When I was ordained, the preacher (Dudne Breeze) admonished me to be a minister of the Word of God.  He didn’t admonish me to be the CEO or the COO, or even to be a faithful employee of the congregation.  My job I knew was not to make the congregation flourish but to make the Gospel real.

There were times in my ministry when I had to stand against the majority will of the congregation on behalf of the Gospel.  This is no fun when you have come to love your congregation. Years ago I came across this great letter that P.T. Forsyth (1848-1921) wrote to his new congregation in Cheetham Hill, England.

He made it plain that although they had called him he had a prior and higher call. Can you imagine a beleaguered pastor saying something like this today to an angry board of trustees?

“You have called and I have answered gladly. But it is not your call that has made me a minister. I was a minister before any congregation called me. My election is of God. Paul speaks of ‘a faithful minister of the new covenant’ … The minister of this covenant, therefore, the minister of Christ, has his call, first, in the nature of God and God’s Truth; second, in the nature of man and man’s need. We have on one side the divine Gospel; we have on the other the cry of the human. His call is constituted both by the divine election and the requirements of human nature. Would that some who are sure of their election by God, were as sure of their election by man, and their fitness to adapt God’s truth to human nature. It is not therefore the invitation of any particular congregation that makes a man a minister. It is a call which on the human side proceeds from the needs rather than from the wishes of mankind, from the constitution of human nature as set forth in Christ, rather than from the appointment by any section or group of men. I am here, not to meet all your requisitions, but to serve all your needs in Jesus Christ. You have not conferred on me my office, and I am Christ’s servant more than yours, and yours for His sake. The minister is not the servant of the Church in the sense of any special community or organization. The old Latin theologians used to subscribe themselves V.D.M., Minister of the Word of God,—Minister not of the Church, but of that Christian human nature which our particular views and demands so often belie. A minister may, on occasion, never be so much of a minister as when he resists his congregation and differs from it.” (“The Pulpit and the Age”)

The church could user fewer employees and more ministers..

3 thoughts on “Do ministers work for the church?

  1. Amen to the first paragraph, especially. I don’t have enough experience to comment on the rest.
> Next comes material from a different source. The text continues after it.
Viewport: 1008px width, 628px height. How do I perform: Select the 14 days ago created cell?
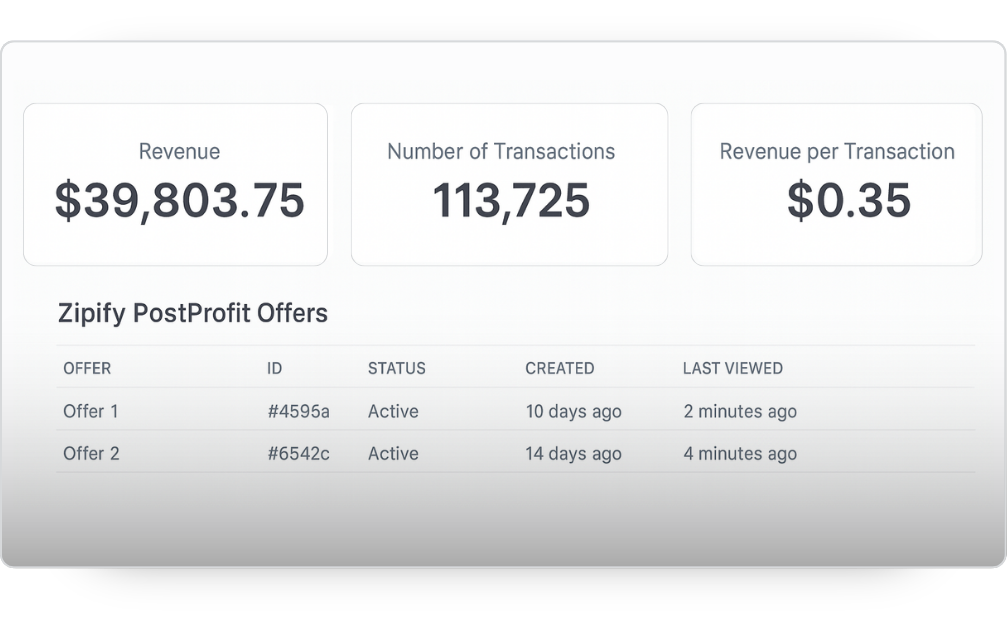click(573, 453)
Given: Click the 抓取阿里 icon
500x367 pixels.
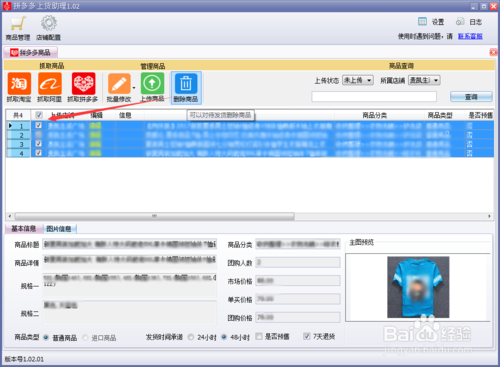Looking at the screenshot, I should [50, 83].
    Our little church, once struggling but cozy, where everyone knew each other and each other’s kids, has modernized to the corporate model. “Employees” get progress reviews. Our vestry are no longer Joe, Maribel, Ernesto, Connie, and Marvin, they’re the “Church Leaders,” and go to seminars about what it means to be a “leader.” We can’t have a meeting without big Post-It posters stuck to the wall, where every mental sneeze and hiccup is recorded, then written down to become our action plan. We have a salaried “Communications Director.” (I am not making this up.) The focus of all this is one thing: to grow the church. That is the thing by which everything is measured. The tradition that has given us our identity for 400 years must stand aside – it’s off-putting to potential pledge units. (Sigh)
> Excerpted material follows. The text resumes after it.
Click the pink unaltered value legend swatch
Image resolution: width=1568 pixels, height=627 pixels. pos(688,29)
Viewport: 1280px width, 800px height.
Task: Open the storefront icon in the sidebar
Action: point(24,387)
    I know that isn’t really what your post was about.

  2. And I almost forgot! We have a mission statement! A freaking mission statement! What does a Christian church need with a mission statement? We used to have a lovely epigram that was unique to our church: “As we are gathered, so we are sent.” Isn’t that lovely? I’ve actually mediated on that for hours. How are we gathered, why are we gathered, how are we sent, why are we sent? We don’t use it anymore, though. We have a mission statement.

    I guess I’m ranting, aren’t I? Sorry.

    • Ranting is such a judgmental word, Bob. I prefer “expressing a strong opinion.” I like yours. Some of the mission statements I have seen don’t mention God or Christ (or either.) So it really is all about us. Who knew?